This was the latest explanation suggested yesterday, by the mass- circulation daily Bild, for the murder of Silvian Becker, the head of a department dealing with international terrorism, near the coastal town of Sirte.

In the absence of a lucid official account, there has also been speculation that Becker may have been hunting those responsible for blowing up the Pan Am airliner over Lockerbie in 1988.

Officials of the domestic intelligence agency BfV say it is 'unclear' why the 50-year-old agent and his wife Vera were in Libya, but they insist he was not on a mission, authorised or otherwise. According to this version, Becker had said he was going to Egypt on holiday, taking with him his four-wheel-drive vehicle. He took six weeks' leave, and was due to return last week. The officials say the cancellation of car ferries from Italy to Egypt may have forced the couple to take a ferry to Tunisia, from where they would have needed to drive through Libya to reach Egypt.

German newspapers have reported that Becker's money and credit cards were not stolen, indicating that the motive for the attack was political. Certainly the circumstances surrounding the attack on 8 March are unusual, and the official accounts are confused.

The Libyan authorities did not inform the German embassy of the incident. Security sources say a German diplomat discovered by chance that two German citizens were lying in a coma in a hospital he was visiting, two weeks after the attack. The couple had apparently been beaten with heavy instruments. Other government officials say that the embassy was first alerted by an undertaker.

The German authorities did not inform the Beckers' daughter about the attack until 3 April, almost two weeks after diplomats first learned of the incident. By that time, Becker's wife was already dead. Becker died on 9 April, a few days after his daughter had arrived in Libya.

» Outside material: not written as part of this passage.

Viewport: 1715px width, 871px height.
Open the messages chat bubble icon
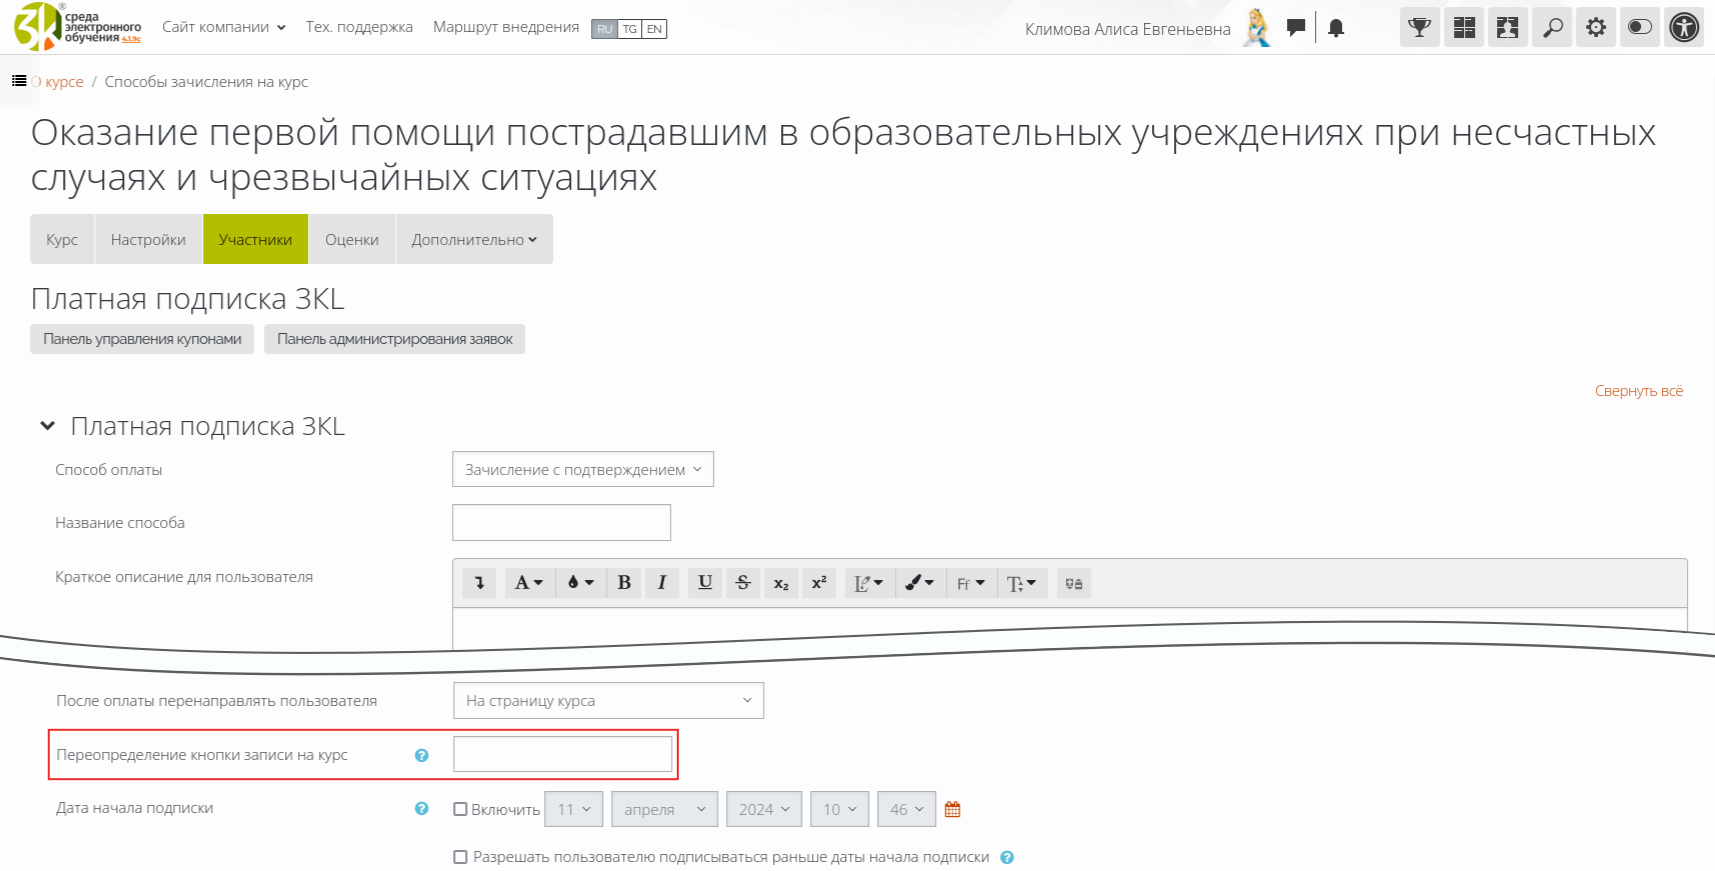pyautogui.click(x=1296, y=28)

A spokesman for the BfV - a more open equivalent of Britain's domestic intelligence agency, MI5 - insisted yesterday that all talk of Becker being involved in digging for secrets while on holiday was 'speculation and fantasy'.

Certainly Becker's presence in Libya - whether as a mere transit tourist or on half-official business - was in breach of every rule in the book. He would never have received permission from his employers for a private visit to Libya (his proposed visit to Egypt required notification, but could be authorised). Equally, any covert operation abroad - in Libya, or elsewhere - should be carried out by the BND, the German equivalent of MI6. The BfV is sceptical of suggestions that Libyan agents might have murdered Becker. A BfV official argued: 'If they wanted to get rid of somebody, they wouldn't do it halfway. They'd finish the job. Or they would just get rid of the body.' At the same time, it is officially acknowledged that 'many things still need to be explained'.

As counter-terrorism section head, Becker would have known about the previously unreported assassination attempt on the United States ambassador to Bonn, Vernon Walters, during the Gulf crisis. Earlier this year the Foreign Secretary, Douglas Hurd, in an effort to justify the existence of Britain's Secret Intelligence Service (MI6), said that British agents had foiled an attempt in Europe on the ambassador of a key ally. What the Foreign Secretary did not reveal was the identity of the target, nor that the four-man hit team had come from Libya.